| Article ID | Journal | Published Year | Pages | File Type |
|---|---|---|---|---|
| 150635 | Chemical Engineering Journal | 2011 | 6 Pages |
To design fixed-bed adsorbers, kinetic parameters such as the fluid-film mass transfer coefficient and intraparticle diffusivity are required. The fluid-film mass transfer coefficient is usually estimated by theoretical and/or empirical equations. Most of the equations were derived from experimental data obtained through techniques other than adsorption. Thus, values estimated from empirical equations are unreliable to use for adsorption systems. The fluid-film mass transfer coefficients (kF) were determined experimentally from adsorption uptake curves measured under conditions of low Reynolds numbers. The experimental kF values were compared with several empirical equations, such as Carberry equation. The experimental values were found to be always 4/3 of the Carberry and Yoshida et al. equation. The experimental kF values were converted into modified kF values (=kFΔav = kFɛp/φs), and compared with these equations. The particle void (ɛp) and shape factor (φs) were introduced into the particle surface area (av) for experimental values to modify the area where mass transfer at the fluid-film boundary surrounding adsorbent particles affects. Those kF values were nearly identical, suggesting that only mass transfer around particle pores contributes to the kF value for adsorbent particles. To represent the mass transfer at fluid film appropriately, kFav should be employed, since the error of av is included in kF value.

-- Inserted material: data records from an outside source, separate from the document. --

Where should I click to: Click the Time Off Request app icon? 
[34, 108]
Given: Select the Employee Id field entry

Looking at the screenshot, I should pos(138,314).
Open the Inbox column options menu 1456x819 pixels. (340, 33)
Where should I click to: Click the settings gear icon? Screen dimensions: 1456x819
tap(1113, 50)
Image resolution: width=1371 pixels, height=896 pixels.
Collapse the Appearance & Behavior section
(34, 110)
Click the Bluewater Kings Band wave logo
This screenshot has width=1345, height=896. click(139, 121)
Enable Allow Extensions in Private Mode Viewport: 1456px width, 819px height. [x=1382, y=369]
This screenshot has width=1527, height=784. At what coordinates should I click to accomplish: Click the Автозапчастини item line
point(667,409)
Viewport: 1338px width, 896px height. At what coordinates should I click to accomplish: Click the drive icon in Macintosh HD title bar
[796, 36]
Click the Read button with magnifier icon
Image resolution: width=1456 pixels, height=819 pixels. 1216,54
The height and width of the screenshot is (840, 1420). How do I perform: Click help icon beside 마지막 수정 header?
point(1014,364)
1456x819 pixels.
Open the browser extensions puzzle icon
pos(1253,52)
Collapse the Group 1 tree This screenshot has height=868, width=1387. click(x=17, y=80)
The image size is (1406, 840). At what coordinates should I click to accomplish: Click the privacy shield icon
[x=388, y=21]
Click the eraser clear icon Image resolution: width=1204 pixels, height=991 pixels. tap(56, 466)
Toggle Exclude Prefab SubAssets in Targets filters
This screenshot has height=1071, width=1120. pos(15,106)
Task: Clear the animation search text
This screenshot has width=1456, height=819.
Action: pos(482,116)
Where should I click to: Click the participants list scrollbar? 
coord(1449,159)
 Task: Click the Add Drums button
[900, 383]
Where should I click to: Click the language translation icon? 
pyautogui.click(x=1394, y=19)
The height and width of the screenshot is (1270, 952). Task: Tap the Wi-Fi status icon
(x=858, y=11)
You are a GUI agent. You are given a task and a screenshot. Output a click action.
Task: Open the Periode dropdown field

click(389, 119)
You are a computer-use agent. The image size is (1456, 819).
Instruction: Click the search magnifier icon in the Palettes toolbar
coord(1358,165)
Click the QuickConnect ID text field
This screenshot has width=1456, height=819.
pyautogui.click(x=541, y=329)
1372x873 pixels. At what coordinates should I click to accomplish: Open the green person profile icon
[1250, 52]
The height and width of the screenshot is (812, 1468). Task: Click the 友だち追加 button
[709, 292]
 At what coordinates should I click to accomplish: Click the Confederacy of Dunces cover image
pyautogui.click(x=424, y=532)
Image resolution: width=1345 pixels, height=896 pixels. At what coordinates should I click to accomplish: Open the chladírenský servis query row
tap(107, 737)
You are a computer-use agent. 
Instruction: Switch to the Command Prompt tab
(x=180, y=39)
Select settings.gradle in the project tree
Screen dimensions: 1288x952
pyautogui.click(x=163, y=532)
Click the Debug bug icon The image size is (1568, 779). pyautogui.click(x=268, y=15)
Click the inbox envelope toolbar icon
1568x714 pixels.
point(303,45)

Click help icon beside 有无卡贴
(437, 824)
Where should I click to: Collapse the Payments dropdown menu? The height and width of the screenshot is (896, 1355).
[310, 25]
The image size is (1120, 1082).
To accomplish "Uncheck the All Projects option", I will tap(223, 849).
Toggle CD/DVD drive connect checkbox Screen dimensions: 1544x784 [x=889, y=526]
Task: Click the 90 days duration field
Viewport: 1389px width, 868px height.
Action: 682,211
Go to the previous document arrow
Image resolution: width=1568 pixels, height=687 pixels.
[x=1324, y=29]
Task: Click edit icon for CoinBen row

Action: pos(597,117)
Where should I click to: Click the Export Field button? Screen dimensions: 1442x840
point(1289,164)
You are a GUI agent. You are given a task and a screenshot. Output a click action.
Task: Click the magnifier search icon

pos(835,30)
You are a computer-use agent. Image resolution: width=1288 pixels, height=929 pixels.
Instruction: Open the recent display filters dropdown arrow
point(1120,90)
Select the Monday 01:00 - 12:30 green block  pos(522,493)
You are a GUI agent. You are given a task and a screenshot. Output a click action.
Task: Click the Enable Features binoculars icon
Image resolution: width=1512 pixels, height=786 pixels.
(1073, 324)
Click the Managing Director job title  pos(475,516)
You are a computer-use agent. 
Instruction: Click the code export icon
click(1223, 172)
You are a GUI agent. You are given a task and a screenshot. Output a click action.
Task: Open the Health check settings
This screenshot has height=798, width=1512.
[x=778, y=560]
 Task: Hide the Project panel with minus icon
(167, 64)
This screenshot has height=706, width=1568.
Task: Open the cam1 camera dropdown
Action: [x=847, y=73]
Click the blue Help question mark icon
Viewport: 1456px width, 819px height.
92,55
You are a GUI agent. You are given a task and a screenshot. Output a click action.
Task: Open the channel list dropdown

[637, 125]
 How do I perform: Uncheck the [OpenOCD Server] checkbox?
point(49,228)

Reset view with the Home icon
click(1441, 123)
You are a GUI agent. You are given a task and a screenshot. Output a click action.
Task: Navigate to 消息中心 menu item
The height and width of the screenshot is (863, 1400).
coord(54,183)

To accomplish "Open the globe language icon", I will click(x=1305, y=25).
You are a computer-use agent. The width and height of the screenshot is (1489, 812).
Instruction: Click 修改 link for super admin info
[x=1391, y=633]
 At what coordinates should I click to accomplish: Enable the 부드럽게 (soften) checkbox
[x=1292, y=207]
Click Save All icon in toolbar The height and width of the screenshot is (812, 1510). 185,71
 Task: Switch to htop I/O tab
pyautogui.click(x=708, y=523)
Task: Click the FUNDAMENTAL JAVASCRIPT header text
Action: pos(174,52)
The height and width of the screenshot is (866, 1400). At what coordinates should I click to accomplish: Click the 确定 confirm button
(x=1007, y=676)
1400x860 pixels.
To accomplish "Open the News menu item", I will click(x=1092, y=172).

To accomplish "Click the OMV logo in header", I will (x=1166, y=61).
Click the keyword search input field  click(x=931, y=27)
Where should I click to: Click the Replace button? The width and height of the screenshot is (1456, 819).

► The fluid-film mass transfer coefficient was determined experimentally from adsorption uptake curve. ► The experimentally obtained values were found to be always 4/3 of those estimated by Carberry's empirical equation. ► The particle surface area (av) where mass transfer at the fluid-film boundary surrounding adsorbent particles affects was modified by the particle void (ɛp) and shape factor (φs) for experimental values. ► The modified experimental values and estimated values were nearly identical each other. ► It is suggested that only the pore openings, not the entire particle surface strongly contribute to mass transfer at the fluid-film boundary.